Tamamlanacak Alıştırmalar:
1/ Aşağıdaki serbest gazetecilik yazısında "Bu zamana kadar" sözlerinden "gazetecilik yaygınlaşmaya başladı?" sözlerine kadar olan kısmı hiç değiştirmeden yazın.
2/ Aşağıdaki serbest gazetecilik yazısına göre şu ifadelerin her biri için evet ya da hayır deyin ve kararı belirleyen sözleri yazıdan birebir alıntılayın: (a) Basın kartı, 212 sayılı yasaya dayanan bir sözleşmeyle devlete başvurularak alınır. (b) Serbest gazeteciliğin yaygınlaşmasının sebebi bir yasa değişikliğidir. (c) Sürekli basın kartı 10 yıl tamamlanınca alınabilir.

Alıntı:
Freelance gazetecilik ya da serbest gazetecilik kavramı ülkemiz için yeni bir kavram. Serbest gazetecilik kavramı uygulama olarak aşina olmadığımız bir yöntem. Biz basın emekçileri de, çalışanları da, okuyucu da, izleyici de bu yöntem ile yapılan gazeteciliğe yabancılar. Yurt dışında örnekleri olsa da ülkemizde örnekleri olmayan bir gazetecilik.
Bu zamana kadar bu yöntem ile gazetecilik yapılmamasının önemli nedenlerinden birisi yasalarımızın buna izin vermemesi. Hepimizde basın kartı olmadan habercilik yapılamaz fikrinin olması vardı. Özellikle Ankara’da basın kartı olamadan gündemi takip edebilmek neredeyse imkansız gibi bir şey. Basın kartı alabilmenin tek şartının bir gazete, televizyon, bir dergi ile 212 nolu yasa üzerinden yapılmış bir sözleşme ile devlete başvurarak alınabilmesi oluşturuyor. 20 yılı tamamlayınca da sürekli basın kartı sahibi olabiliyorsunuz ancak. O saatten sonra da gazeteciler emekliliği tercih ediyorlar.

Ne oldu da serbest gazetecilik yaygınlaşmaya başladı? 

Yasa mı değişti diye sorduğunuzu canlandırabiliyorum gözümde. 
Bu sorunuzun cevabına hayır yanıtını hemen verebilirim.
Bazı yazılarımda internetin gelişmesinden, yaygınlaşmasından bahsetmiştim sizlere. 1900’lü yılların sonlarında 2000’li yılların başlarında gazetelerin, televizyonların da web sayfaları olmaya başladı. Çok kısa bir süre sonra da basılı olmayan sadece internet üzerinden yayın yapan mecralar yayın hayatlarına başladı. Bu mecralar internette yayın yapmaya başladılar ama yasalarımız orada çalışan gazetecileri gazeteci olarak görmüyordu. Çünkü yasada internet üzerinden gazetecilik yapılabileceği yer almıyordu. Bu nedenle uzun yıllarca basın kartsız bir şekilde habercilik yapmak zorunda kaldı bu mecralarda çalışan arkadaşlarımız.

Verilen Malzeme:
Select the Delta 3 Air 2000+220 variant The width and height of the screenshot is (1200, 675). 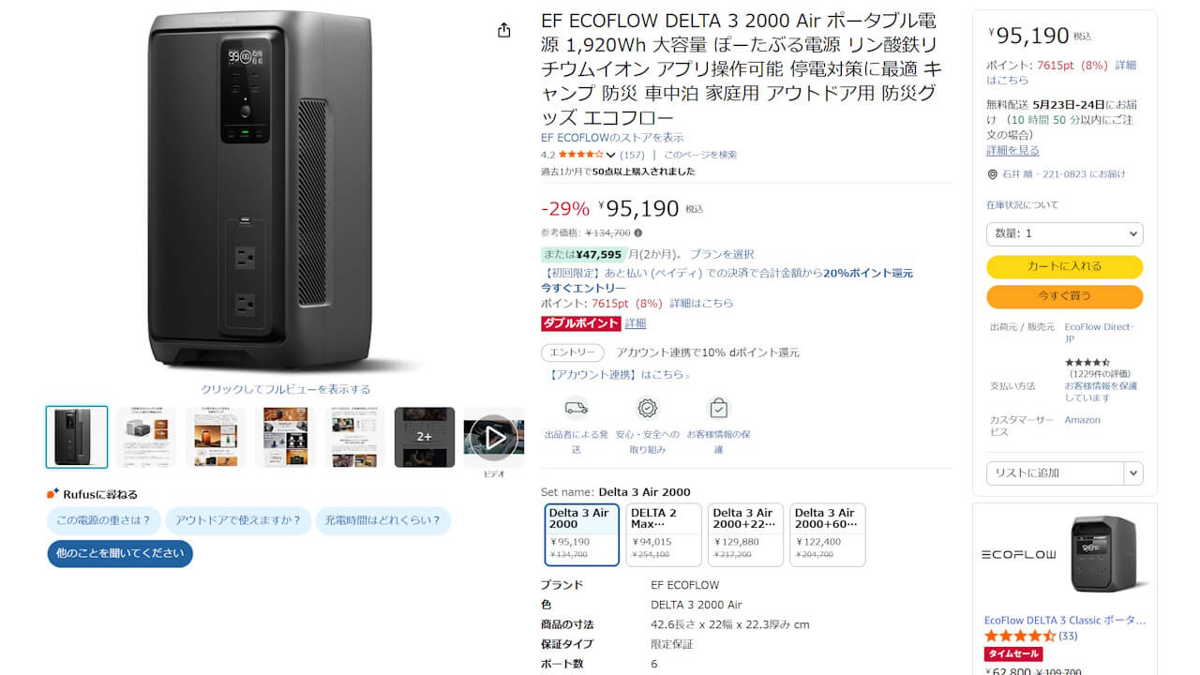[x=745, y=534]
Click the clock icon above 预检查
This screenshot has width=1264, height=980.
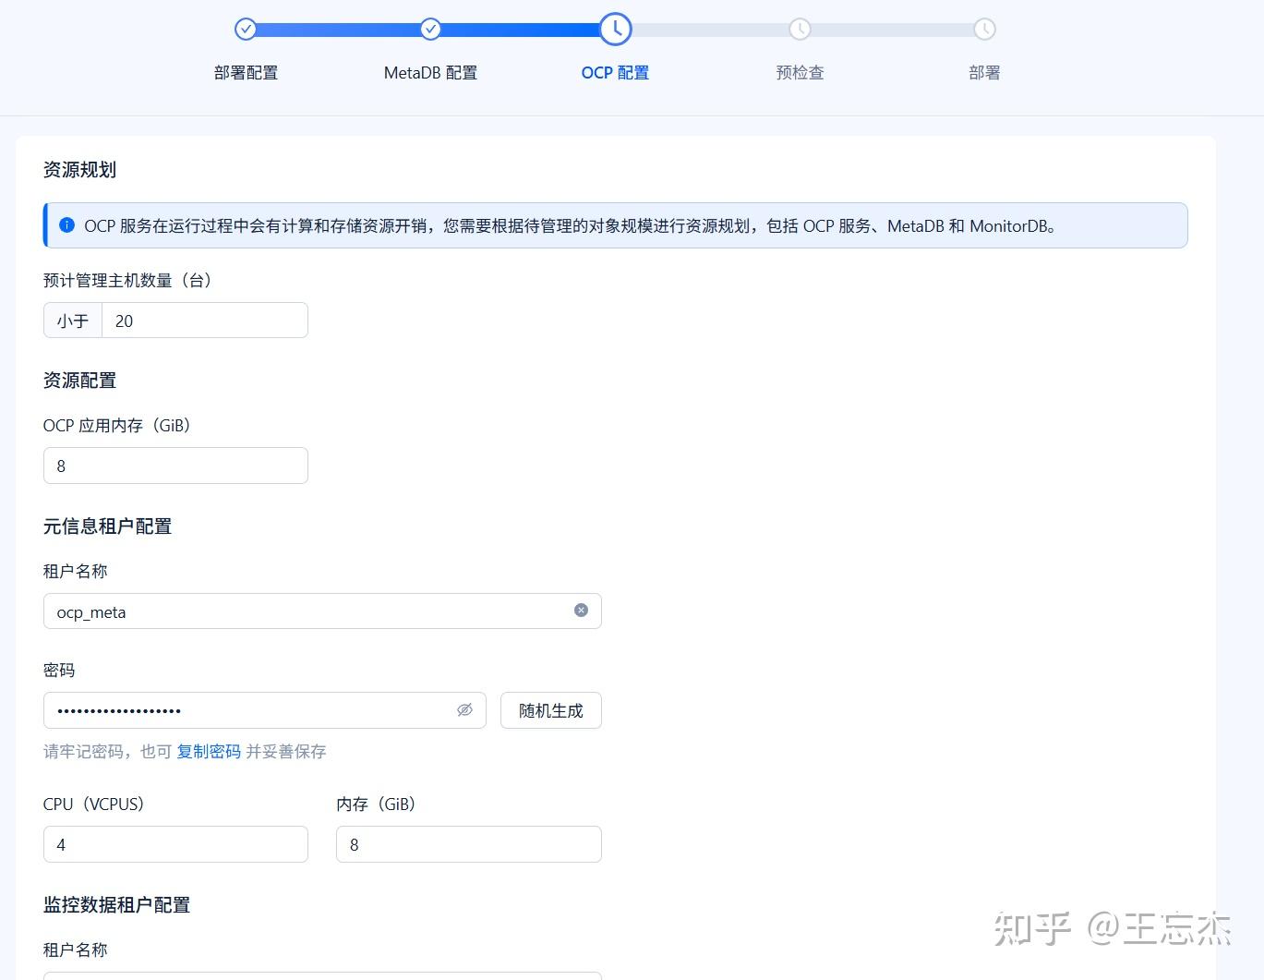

Nihai Yanıtlar:
1/
Bu zamana kadar bu yöntem ile gazetecilik yapılmamasının önemli nedenlerinden birisi yasalarımızın buna izin vermemesi. Hepimizde basın kartı olmadan habercilik yapılamaz fikrinin olması vardı. Özellikle Ankara’da basın kartı olamadan gündemi takip edebilmek neredeyse imkansız gibi bir şey. Basın kartı alabilmenin tek şartının bir gazete, televizyon, bir dergi ile 212 nolu yasa üzerinden yapılmış bir sözleşme ile devlete başvurarak alınabilmesi oluşturuyor. 20 yılı tamamlayınca da sürekli basın kartı sahibi olabiliyorsunuz ancak. O saatten sonra da gazeteciler emekliliği tercih ediyorlar.

Ne oldu da serbest gazetecilik yaygınlaşmaya başladı?

2/
(a) Evet: "Basın kartı alabilmenin tek şartının bir gazete, televizyon, bir dergi ile 212 nolu yasa üzerinden yapılmış bir sözleşme ile devlete başvurarak alınabilmesi oluşturuyor."
(b) Hayır: "Bu sorunuzun cevabına hayır yanıtını hemen verebilirim."
(c) Hayır: "20 yılı tamamlayınca da sürekli basın kartı sahibi olabiliyorsunuz ancak."